Figure 3: Global mixing time versus mixing times in communities.
figure 3

(a) Although the mixing time of diffusion on a network may be defined by the community structure, diffusion in the communities themselves may be regulated by structural or temporal patterns. (b) The original network constructed from an empirical data set is divided into communities with a multi-resolution community detection algorithm, for different values of the resolution parameter (see Methods). For each partition, we identify the fraction of communities with more than 10 nodes (y axis), where either structure or tail dominates (according to equation (14)), and plot against the number of communities detected at each partition (x axis). This confirms our spectral analysis, which predicts a compact description of the diffusion dynamics on EMA into three modes describing a probability flow between three communities, each dominated by fat-tailed waiting times. Also in agreement with the spectral viewpoint, this is not the case for SEX or POK, unless at the level of a few-node communities.


We have presented a unified mathematical framework to calculate the relaxation time to equilibrium in a wide variety of stochastic processes on networked temporal systems. Our formalism is able to refer to arbitrary linear multi-agent complex systems, including linearizations of non-linear dynamical models such as Kuramoto oscillators or non-Laplacian diffusion dynamics such as Susceptible-Infected-Recovered epidemics, as detailed in Methods. It is also possible to accommodate non-uniformity of parameters as nodes are not identical in real systems. Our results are particularly relevant to improve the understanding of temporal networks, by highlighting the important interplay between structure and the temporal statistics of the network. Our formalism is different from previous studies of random walks on temporal networks that focus on homogeneous temporal patterns23 or do not account for the competition between structure and time15. We emphasize that questions related to ordering, not timing of events, such as the number of hops before stationarity or the succession of nodes most probably traversed by the walker, depend on the structure alone and not of hops timing statistics. Moreover, key mechanisms have been left aside in our modelling approach, such as the non-stationarity or periodicity of most empirical networks19,20,21 and the existence of correlations between edge activations, and therefore preferred pathways of diffusion17,18,41. Important future work includes their incorporation in our mathematical framework and the identification of dominant mechanisms in empirical data.

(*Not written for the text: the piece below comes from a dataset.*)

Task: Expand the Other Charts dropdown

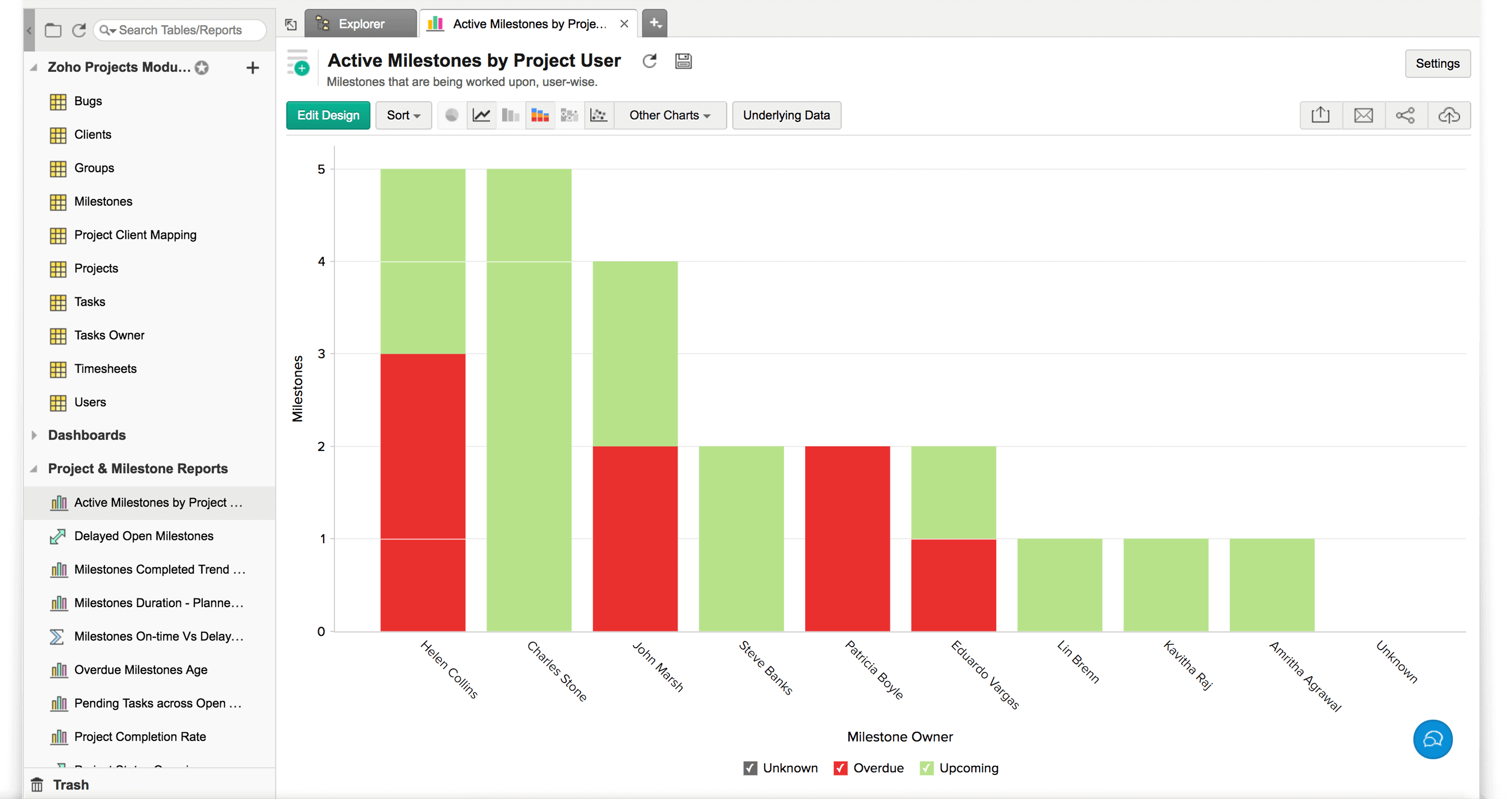Action: pyautogui.click(x=669, y=115)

We have shown that in the absence of some temporal correlations, the characteristic times of the dynamics are dominated either by temporal or by structural heterogeneities, as those observed in real-life systems. The competing factors are not only observed in different classes of networks modelled from empirical data but also at different hierarchical levels of the same network represented by its different scales of community structure. We have also identified two contrasting metrics of the statistics of waiting times, burstiness and fat tails. We have shown that they regulate the dynamics on the network in different ways. In systems where temporal patterns are the dominating factor, the reduced models obtained by aggregation of communities as commonly used in practice are not necessarily relevant, as small-scale details are impenetrably intertwined with large-scale structure to form a complex global dynamics. In general, the temporal characteristics impose the natural description levels of the dynamics. Altogether, our results suggest the need for a critical assessment of a complexity/accuracy trade-off when modelling network dynamics. In some classes of real-world systems, the burden of increased model complexity may not compensate the incremental gain in knowledge, whereas other systems require the fine network structure as a key ingredient to any realistic modelling.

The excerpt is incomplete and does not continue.